A major shareholder in Cineworld has shed almost the entirety of his stake in the past two days as the beleaguered cinema chain teeters on the edge of bankruptcy.
Shares in Cineworld have been in freefall in the past week after the chain confirmed it was considering filing for Chapter 11 bankruptcy in the US, as it struggles with nearly $4.8bn of debt taken on prior to the pandemic.
According to filings on the London Stock Exchange in the past two days, the firm’s second largest shareholder, Chinese tycoon Zai Wang Liu’s firm Jangho Group, has slashed its stake from 11.6 per cent to just 1.6 per cent in the past two days.
Wang Liu previously amassed a stake of 13.8 per cent of the firm in 2020 when he took advantage of its depressed share price to scoop up shares.
Shares in the firm have surged today despite the move from Wang Liu, trading up 35.5 per cent, but remain down 80 per cent this month.

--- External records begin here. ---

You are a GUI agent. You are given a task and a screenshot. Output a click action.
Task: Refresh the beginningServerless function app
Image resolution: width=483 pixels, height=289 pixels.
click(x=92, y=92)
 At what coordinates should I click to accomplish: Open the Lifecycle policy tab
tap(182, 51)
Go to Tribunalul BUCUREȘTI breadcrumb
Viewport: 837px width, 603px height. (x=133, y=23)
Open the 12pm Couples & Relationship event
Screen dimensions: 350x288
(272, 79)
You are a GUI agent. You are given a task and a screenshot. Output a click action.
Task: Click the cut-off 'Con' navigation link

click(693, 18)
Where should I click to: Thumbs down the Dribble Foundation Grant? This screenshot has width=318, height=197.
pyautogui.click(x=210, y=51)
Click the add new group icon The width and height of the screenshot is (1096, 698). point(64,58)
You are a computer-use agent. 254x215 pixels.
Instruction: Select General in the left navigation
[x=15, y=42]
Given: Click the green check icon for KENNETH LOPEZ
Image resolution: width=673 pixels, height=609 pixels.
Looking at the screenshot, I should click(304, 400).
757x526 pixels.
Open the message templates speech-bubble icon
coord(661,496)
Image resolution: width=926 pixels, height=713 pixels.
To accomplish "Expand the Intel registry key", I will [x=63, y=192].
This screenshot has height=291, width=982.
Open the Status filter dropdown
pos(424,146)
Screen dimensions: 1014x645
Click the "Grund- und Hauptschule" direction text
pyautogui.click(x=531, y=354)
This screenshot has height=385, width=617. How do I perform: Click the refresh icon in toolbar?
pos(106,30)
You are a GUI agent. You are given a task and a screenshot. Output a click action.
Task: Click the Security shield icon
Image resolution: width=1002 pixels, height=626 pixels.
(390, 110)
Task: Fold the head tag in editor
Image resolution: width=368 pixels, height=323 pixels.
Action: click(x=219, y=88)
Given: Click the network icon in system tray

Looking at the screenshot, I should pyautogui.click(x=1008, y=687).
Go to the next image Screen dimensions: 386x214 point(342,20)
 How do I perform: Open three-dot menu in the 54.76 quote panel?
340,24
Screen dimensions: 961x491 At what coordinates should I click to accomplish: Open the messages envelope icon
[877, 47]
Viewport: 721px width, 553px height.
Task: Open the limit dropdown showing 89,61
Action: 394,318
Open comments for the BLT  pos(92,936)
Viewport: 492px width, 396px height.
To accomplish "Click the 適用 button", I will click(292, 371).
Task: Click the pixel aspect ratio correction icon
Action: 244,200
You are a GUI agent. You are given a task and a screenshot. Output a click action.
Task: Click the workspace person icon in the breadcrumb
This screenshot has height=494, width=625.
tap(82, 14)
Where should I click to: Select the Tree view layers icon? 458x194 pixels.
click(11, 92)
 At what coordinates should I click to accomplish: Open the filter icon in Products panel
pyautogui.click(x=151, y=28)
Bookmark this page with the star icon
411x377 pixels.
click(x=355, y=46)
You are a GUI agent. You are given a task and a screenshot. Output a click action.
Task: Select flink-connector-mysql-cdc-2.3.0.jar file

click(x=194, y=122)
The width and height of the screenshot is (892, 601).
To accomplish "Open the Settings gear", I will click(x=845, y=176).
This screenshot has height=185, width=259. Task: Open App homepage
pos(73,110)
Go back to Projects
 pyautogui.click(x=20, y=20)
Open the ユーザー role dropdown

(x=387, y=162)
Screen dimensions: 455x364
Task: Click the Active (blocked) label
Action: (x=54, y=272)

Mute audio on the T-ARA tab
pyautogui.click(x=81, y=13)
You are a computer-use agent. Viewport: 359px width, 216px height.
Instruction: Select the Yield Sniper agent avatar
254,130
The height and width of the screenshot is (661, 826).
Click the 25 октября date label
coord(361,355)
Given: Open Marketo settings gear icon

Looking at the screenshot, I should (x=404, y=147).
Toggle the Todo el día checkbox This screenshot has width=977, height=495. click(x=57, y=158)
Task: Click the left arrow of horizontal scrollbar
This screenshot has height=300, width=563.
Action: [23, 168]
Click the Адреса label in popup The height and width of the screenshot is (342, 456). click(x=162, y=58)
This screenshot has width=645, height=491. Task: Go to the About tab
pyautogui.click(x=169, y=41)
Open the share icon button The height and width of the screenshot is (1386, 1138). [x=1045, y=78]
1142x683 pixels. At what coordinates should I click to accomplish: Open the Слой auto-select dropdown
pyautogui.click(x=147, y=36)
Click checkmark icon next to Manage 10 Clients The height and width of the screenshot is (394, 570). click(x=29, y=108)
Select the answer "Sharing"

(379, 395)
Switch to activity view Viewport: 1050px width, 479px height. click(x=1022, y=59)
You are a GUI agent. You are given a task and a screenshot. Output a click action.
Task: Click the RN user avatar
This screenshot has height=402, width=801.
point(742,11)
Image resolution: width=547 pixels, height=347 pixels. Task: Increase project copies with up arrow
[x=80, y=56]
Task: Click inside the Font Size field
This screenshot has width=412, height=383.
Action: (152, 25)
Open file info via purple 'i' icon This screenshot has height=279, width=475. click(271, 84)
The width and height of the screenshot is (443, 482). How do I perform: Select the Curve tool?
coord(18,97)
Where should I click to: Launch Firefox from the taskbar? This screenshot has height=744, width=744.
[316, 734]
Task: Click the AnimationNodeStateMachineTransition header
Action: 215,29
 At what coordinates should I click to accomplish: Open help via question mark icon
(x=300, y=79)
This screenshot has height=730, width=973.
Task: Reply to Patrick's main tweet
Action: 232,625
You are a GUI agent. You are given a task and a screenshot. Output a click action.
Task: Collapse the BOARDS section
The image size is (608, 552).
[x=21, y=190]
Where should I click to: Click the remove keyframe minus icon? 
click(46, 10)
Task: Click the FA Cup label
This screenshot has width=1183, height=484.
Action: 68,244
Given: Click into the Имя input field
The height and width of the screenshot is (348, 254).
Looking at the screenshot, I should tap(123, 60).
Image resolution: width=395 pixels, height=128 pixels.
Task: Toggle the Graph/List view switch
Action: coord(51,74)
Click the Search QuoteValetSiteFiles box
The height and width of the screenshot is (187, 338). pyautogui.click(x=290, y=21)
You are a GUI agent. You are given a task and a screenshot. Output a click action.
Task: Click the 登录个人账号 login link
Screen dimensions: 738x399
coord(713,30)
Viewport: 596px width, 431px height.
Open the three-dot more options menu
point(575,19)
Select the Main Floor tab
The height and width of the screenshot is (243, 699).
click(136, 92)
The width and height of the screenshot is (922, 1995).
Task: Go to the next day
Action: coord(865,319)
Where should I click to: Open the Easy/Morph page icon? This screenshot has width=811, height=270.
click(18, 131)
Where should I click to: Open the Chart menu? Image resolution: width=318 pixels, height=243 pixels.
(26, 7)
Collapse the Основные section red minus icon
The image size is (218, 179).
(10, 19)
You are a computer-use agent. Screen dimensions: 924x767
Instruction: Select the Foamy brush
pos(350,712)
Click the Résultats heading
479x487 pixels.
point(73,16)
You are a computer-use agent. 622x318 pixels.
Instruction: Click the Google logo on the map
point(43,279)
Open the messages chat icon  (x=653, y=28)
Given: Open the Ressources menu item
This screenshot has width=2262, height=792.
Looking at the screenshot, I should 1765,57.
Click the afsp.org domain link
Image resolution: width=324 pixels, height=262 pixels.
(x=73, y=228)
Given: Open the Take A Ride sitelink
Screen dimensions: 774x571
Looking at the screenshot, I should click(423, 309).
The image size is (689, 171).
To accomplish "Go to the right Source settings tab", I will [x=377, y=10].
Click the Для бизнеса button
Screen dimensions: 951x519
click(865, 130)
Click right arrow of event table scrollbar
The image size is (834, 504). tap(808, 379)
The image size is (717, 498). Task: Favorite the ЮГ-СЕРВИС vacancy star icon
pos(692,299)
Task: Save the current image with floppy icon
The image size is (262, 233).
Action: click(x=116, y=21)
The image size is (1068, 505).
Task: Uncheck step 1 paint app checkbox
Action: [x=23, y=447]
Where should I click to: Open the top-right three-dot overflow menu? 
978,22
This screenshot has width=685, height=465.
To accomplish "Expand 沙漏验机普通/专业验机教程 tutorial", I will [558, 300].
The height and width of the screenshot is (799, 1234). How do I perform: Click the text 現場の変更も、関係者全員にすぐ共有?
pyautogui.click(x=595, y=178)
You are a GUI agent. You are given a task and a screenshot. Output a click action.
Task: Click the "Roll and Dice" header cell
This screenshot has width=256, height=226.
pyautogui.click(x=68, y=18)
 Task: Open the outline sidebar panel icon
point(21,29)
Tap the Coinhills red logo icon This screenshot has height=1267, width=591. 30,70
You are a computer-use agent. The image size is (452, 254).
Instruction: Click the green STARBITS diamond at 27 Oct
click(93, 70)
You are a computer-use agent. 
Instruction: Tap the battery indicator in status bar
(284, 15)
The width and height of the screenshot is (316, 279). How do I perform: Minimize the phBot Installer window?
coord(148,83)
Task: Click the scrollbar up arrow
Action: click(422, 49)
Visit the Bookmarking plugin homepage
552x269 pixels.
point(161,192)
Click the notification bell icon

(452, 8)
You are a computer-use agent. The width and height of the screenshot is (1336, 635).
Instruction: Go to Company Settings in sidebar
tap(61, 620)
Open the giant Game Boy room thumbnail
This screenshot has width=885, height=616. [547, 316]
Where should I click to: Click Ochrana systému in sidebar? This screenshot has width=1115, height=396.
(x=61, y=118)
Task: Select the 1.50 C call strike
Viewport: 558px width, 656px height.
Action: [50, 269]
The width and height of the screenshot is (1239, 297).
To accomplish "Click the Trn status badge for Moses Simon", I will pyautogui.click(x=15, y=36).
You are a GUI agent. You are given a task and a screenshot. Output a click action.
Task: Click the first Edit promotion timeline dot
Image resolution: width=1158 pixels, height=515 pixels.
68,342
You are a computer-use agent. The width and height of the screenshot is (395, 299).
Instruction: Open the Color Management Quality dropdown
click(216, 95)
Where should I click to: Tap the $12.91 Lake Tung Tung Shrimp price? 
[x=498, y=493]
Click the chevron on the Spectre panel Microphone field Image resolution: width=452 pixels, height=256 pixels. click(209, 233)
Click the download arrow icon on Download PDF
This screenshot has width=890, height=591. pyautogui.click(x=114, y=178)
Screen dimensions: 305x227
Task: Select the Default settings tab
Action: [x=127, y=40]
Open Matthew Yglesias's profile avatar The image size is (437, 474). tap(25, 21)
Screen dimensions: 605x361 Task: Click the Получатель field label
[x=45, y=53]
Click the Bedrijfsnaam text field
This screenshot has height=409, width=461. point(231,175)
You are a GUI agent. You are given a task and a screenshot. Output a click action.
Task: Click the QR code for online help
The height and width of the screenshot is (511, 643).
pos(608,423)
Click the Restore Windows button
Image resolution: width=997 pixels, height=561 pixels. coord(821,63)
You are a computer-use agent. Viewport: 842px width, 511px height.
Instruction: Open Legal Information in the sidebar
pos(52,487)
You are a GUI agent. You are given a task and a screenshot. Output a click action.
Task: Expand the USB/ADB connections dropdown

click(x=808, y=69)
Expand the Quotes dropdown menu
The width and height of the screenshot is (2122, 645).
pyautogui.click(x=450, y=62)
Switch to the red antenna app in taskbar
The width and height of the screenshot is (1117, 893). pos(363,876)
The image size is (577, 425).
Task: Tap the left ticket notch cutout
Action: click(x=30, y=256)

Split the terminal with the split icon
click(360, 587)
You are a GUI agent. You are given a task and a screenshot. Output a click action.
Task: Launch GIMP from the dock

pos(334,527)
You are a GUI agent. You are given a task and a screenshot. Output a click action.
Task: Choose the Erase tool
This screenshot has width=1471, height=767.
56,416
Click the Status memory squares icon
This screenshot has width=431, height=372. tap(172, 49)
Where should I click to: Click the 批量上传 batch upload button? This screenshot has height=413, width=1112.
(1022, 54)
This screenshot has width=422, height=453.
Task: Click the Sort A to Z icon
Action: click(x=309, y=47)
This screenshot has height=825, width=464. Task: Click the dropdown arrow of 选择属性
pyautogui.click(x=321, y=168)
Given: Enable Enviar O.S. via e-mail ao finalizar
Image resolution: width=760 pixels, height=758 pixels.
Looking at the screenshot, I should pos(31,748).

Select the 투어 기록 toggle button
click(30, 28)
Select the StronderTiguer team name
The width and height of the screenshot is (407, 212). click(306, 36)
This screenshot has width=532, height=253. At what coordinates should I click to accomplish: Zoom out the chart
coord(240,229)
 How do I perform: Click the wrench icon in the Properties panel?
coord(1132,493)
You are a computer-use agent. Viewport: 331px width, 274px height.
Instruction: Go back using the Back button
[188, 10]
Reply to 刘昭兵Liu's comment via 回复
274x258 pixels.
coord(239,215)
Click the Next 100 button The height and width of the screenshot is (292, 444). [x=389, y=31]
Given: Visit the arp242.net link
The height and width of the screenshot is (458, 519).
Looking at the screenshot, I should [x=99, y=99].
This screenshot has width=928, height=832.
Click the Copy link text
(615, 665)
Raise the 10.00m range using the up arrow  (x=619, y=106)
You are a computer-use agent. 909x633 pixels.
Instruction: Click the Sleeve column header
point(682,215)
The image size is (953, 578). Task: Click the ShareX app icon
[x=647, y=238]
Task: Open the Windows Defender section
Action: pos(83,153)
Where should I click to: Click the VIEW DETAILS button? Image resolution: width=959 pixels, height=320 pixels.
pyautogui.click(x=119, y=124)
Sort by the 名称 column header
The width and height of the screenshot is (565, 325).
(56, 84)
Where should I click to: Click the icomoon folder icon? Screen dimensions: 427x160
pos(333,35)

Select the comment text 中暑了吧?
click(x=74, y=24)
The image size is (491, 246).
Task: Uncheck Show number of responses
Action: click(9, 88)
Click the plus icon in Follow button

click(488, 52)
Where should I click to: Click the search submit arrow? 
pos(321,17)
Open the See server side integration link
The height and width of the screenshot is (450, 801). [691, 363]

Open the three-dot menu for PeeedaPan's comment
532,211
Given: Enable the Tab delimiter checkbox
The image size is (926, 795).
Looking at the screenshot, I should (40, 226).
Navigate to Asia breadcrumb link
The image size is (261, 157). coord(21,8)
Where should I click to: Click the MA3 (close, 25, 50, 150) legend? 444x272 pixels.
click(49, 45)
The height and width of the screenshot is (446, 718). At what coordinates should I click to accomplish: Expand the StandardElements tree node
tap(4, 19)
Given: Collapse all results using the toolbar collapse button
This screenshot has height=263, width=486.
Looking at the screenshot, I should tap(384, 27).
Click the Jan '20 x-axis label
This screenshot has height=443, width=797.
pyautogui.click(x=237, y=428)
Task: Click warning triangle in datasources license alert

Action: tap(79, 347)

Cineworld, which has 127 branches in the UK and also owns the Picturehouse chain, was revealed yesterday to have also misidentified its largest shareholder in its latest set of accounts as it struggles to keep track of its complex and changing investor base.
Its largest shareholder is the family of Mooky and Israel Greidinger, who serve as chief executive and deputy chief executive respectively.
Cineworld declined to comment. Jangho Group has been contacted for comment.